- [Page excerpt]:
>>>
A Response To Giles Coren

Reading & Writing

Last week the TV presenter and feature writer Giles Coren wrote a column in the Sunday Times complaining about the awful pretentiousness of authors who thank others in their acknowledgments.

Now, Mr Coren is a highly personable, light-hearted writer who takes after his genial father Alan, whom I’d seen and heard many times as an after-dinner speaker. Occasionally (and I suspect it’s when he is being most honest) he is devastatingly funny. And it’s clear that as his summer holiday came to a close and he realised he had yet to deliver next week’s column, something had to be knocked up fast. So, picking up the paperback beside his lounger, he turned to the back and lo, discovered something to rail against in his light-hearted, fitfully amusing way.

Mr Coren is no dunderhead. He knows there’s a long tradition of respecting those who have help inspire a book or bring it to fruition, from friends who’ve been forced to listen to the author’s poorly articulated ideas to the editor who has pointed out that magnolias don’t bloom in October. It’s a nice soft target, and while excoriating it Mr Coren can’t resist a few pastiche versions of acknowledgements. Of course, if he’d had a decent editor to thank at this point, he might have decided to excise them.

He argues, not without reason, that 1984 didn’t need an acknowledgements page, but he grinds the joke into the ground with more examples (Stephen Sondheim suggested that writers should never turn out lists because once the joke is established everything else is repetition).  He does have a good suggestion, which is before buying a book you might check the acknowledgements first and return it to the shelf if the author comes over as a dick.
<<<
- [Set problem A]: Copy the part of the listing that opens with the line containing "Choose the word Normalized" and closes with the line containing "coord(540,308)", both included, and reproduce those lines verbatim.

- [Records]:
>>>
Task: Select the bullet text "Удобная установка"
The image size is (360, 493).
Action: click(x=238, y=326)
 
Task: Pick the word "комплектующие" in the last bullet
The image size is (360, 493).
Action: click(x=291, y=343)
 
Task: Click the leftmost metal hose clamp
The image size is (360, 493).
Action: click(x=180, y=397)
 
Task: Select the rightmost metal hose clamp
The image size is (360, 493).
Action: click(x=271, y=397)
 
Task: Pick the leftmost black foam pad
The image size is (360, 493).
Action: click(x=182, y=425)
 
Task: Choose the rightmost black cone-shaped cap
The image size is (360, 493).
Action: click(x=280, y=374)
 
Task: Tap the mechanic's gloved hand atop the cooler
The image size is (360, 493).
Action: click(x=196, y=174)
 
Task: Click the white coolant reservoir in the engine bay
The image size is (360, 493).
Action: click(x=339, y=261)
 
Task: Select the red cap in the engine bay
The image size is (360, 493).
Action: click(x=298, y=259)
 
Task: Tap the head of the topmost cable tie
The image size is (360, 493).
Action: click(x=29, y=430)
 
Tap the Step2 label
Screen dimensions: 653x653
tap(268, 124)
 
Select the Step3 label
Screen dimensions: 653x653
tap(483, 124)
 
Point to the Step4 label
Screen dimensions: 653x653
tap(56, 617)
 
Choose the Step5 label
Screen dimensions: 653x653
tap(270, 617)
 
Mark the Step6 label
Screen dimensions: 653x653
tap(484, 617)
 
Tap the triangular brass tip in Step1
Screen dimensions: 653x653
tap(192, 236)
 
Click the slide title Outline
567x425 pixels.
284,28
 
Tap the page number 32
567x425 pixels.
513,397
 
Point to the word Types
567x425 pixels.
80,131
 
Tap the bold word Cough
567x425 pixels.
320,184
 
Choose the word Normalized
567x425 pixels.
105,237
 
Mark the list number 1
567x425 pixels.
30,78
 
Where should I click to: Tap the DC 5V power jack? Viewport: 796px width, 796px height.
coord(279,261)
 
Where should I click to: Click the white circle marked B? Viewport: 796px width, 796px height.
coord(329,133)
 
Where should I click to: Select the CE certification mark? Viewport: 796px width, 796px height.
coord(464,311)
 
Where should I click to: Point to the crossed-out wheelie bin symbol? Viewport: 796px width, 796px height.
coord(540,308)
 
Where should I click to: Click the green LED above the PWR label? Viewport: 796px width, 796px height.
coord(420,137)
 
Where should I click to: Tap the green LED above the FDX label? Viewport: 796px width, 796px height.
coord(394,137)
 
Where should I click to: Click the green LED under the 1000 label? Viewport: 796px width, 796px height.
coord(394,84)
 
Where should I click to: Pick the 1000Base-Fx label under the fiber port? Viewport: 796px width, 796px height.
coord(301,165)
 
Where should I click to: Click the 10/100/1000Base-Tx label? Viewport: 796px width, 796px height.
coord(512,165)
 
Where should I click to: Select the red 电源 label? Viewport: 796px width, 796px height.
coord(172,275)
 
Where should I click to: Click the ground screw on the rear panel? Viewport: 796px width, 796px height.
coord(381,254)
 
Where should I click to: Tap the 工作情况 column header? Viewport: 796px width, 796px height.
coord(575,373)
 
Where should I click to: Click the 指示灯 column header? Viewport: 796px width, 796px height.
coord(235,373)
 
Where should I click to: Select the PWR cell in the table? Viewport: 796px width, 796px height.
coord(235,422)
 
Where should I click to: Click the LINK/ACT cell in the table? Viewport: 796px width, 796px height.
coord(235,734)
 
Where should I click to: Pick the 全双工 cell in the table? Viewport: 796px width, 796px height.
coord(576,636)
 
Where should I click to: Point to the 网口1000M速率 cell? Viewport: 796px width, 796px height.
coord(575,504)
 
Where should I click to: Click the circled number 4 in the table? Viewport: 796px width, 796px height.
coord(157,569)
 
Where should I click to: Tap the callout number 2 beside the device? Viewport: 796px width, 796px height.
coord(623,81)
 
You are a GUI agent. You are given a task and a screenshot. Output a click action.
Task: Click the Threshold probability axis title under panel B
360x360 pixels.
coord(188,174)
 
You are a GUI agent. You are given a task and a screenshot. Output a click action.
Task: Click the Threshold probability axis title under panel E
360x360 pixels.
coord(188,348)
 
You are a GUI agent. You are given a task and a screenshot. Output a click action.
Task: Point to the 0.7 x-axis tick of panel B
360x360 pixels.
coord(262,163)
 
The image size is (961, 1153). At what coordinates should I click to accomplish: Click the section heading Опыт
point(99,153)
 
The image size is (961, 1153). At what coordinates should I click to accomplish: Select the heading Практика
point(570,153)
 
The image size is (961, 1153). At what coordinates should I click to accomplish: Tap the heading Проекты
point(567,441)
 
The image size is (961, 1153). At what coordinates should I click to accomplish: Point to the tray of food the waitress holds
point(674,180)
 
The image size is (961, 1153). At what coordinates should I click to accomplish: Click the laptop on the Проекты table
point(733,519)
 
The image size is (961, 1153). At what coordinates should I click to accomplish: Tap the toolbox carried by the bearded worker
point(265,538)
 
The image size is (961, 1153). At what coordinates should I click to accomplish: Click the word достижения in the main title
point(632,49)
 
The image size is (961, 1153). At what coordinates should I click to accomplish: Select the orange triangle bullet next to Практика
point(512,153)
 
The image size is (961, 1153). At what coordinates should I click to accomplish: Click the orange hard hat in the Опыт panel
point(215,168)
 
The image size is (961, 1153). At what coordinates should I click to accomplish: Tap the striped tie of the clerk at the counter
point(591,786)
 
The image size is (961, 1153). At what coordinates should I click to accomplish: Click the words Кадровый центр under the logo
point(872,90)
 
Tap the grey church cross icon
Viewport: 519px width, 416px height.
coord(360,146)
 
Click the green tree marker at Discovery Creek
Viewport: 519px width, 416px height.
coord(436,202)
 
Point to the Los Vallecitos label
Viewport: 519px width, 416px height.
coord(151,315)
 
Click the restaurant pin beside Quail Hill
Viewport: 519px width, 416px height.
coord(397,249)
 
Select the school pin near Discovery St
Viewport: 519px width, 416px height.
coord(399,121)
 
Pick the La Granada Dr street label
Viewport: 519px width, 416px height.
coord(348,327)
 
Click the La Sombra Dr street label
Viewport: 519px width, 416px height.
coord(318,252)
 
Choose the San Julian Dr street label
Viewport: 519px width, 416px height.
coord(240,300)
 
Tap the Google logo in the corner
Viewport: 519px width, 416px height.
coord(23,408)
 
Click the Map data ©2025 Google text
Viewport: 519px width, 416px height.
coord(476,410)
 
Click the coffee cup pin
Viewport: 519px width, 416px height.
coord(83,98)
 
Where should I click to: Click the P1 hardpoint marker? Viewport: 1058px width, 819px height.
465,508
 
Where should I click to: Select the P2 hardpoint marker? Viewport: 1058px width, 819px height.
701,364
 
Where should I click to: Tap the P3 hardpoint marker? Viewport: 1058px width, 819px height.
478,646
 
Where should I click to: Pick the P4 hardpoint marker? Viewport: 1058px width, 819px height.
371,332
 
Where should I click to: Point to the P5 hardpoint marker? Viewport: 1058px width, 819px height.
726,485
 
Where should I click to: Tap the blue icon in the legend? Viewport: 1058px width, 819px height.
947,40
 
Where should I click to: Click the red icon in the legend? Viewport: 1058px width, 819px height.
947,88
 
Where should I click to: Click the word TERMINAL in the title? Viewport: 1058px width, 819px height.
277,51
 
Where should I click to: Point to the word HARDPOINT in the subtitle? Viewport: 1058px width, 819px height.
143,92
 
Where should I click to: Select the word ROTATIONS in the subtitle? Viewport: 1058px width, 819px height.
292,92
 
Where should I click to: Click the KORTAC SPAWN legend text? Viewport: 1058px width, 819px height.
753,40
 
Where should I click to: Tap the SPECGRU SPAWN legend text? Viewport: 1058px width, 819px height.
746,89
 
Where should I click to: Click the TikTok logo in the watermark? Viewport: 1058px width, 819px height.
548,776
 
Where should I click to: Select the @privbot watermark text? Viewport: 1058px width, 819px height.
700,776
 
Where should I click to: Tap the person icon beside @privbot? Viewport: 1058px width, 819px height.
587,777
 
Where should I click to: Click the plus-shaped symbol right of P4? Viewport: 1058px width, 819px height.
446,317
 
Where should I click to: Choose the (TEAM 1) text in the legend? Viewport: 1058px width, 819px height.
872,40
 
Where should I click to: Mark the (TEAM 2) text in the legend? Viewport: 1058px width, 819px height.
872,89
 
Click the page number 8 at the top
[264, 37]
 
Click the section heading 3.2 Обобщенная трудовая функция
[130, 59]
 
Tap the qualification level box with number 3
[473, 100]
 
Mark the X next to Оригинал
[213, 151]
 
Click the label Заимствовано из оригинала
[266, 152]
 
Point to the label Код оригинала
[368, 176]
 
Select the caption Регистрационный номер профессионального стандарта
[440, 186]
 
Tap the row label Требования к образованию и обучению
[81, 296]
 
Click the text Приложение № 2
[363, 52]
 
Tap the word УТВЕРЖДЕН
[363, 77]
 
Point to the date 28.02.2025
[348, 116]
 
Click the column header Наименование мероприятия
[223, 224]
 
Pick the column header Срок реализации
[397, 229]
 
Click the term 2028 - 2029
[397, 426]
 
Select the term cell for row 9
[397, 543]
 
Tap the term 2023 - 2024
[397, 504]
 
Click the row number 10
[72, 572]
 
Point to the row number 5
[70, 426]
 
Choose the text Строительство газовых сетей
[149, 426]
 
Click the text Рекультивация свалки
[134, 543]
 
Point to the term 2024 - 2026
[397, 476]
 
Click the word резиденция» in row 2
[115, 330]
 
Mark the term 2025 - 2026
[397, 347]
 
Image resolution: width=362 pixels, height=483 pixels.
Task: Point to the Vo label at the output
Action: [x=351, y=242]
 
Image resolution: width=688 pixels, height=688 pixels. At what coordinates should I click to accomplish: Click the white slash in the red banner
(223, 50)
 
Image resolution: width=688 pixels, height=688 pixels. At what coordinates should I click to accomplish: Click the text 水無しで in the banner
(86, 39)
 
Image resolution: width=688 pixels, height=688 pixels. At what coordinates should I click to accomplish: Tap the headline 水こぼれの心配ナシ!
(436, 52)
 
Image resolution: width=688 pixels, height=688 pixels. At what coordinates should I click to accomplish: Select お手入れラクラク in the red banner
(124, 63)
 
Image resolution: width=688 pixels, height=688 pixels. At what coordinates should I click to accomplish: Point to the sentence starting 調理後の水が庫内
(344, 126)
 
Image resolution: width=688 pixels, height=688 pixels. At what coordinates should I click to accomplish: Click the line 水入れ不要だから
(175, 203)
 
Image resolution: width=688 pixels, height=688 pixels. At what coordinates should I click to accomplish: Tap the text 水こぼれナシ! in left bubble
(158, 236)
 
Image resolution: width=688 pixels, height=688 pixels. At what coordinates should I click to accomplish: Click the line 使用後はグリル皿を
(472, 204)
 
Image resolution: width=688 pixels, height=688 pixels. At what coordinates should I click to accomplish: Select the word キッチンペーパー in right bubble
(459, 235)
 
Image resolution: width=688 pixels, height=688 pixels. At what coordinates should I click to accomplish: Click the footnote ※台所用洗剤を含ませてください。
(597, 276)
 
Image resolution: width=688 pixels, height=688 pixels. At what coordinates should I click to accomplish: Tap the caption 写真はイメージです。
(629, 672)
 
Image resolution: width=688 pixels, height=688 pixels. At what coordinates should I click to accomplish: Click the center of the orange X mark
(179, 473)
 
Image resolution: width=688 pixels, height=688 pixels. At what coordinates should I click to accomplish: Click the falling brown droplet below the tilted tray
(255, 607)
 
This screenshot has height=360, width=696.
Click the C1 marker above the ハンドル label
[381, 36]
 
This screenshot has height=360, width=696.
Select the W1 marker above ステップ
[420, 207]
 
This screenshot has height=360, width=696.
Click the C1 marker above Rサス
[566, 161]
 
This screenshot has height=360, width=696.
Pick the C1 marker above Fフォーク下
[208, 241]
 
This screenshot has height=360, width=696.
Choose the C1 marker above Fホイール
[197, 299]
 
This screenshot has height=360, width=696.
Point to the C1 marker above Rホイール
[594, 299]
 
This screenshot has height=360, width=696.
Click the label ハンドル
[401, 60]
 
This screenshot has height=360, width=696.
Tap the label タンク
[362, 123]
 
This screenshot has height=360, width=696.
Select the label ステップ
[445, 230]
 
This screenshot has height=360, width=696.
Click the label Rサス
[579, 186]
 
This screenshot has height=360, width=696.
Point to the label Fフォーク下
<<<
- [Set problem B]: Extend the response to Giles Coren's column on acknowledgments from its last sentence onward.

- [Final answer A]:
Choose the word Normalized
567x425 pixels.
105,237
 
Mark the list number 1
567x425 pixels.
30,78
 
Where should I click to: Tap the DC 5V power jack? Viewport: 796px width, 796px height.
coord(279,261)
 
Where should I click to: Click the white circle marked B? Viewport: 796px width, 796px height.
coord(329,133)
 
Where should I click to: Select the CE certification mark? Viewport: 796px width, 796px height.
coord(464,311)
 
Where should I click to: Point to the crossed-out wheelie bin symbol? Viewport: 796px width, 796px height.
coord(540,308)

- [Final answer B]:
But in straining for amusement he doesn’t quite get the point; acknowledgements aren’t there for the reader. They function like movie credits. Audiences only started paying attention to the credits of mainstream films around the time that Stephen Spielberg’s career took off, and now that directors are once more just for hire, and largely the slaves of SFX teams, no-one notices them again. Books are different.

Acknowledgements publicly thank the people who rarely get the recognition they deserve. Any author who thinks that PR girls are useless has never had a great one. Good editors know when to take a book away from an author, and how to get a good book out of them. Proof readers can completely change the way you think about your writing (read ‘The Lifespan of a Fact’ on that subject). A book may be rewritten because of a passing remark from a friend.

So this is just a friendly reminder that often the acknowledgments have a real purpose.

14 comments on “A Response To Giles Coren”

  1. Ken Mann says:

    “To Feri n’Gashi. Only a camel, but steel true and great of heart”

  2. Peter Tromans says:

    I express my sincere thanks to my friend and associate John Watson without whose assistance this work would have been finished to a much higher standard in less than half the time.

  3. Jo W says:

    The great Alan Coren’s -The Sanity Inspector, marked- ‘For Giles.’ and his book The Lady from Stalingrad Mansions has a thank you to Punch magazine, for reproducing material.
    Are these the acknowledgements that Giles Coren is writing about??

  4. Helen Martin says:

    No, Jo. The one is a dedication and the other is the legal acknowledgement of the copyright owner. No, he’s commenting on the list (usually) at the back of novels (longer lists, the fluffier the novel) thanking all the editors, the author’s agent, her writing group, the PR staff, the typographers, the bindery people, the cover artist, the man who made coffee, and the friendly librarian. They’re all necessary (especially that last one) but by thanking everyone you thank no one. Thanking the police fingerprint specialist for assistance with a crime novel is only courteous (and gets you more help later) and thanks to someone who provided an idea at a crucial point is gratitude but it’s going too far these days. You’re thanking an agent for doing her job, after all.

  5. Roger says:

    Ever since Les Triplettes de Belleville (I was advised before I saw it) I’ve always sat through all of the credits at the end of a film hoping something as good would turn up as the end of it.
    it hasn’t – yet.

  6. admin says:

    Bloody hell, Roger, now I have to dig the film out!

  7. Roger says:

    It’s a wonderful film and well worth watching more than once anyway, Admin!

  8. Brooke says:

    Les Triplettes de Belleville–yes, great, rich, lush film, animation makes you gasp with wonder. Only other film worth sitting through credits is The Thief and the Cobbler (original version).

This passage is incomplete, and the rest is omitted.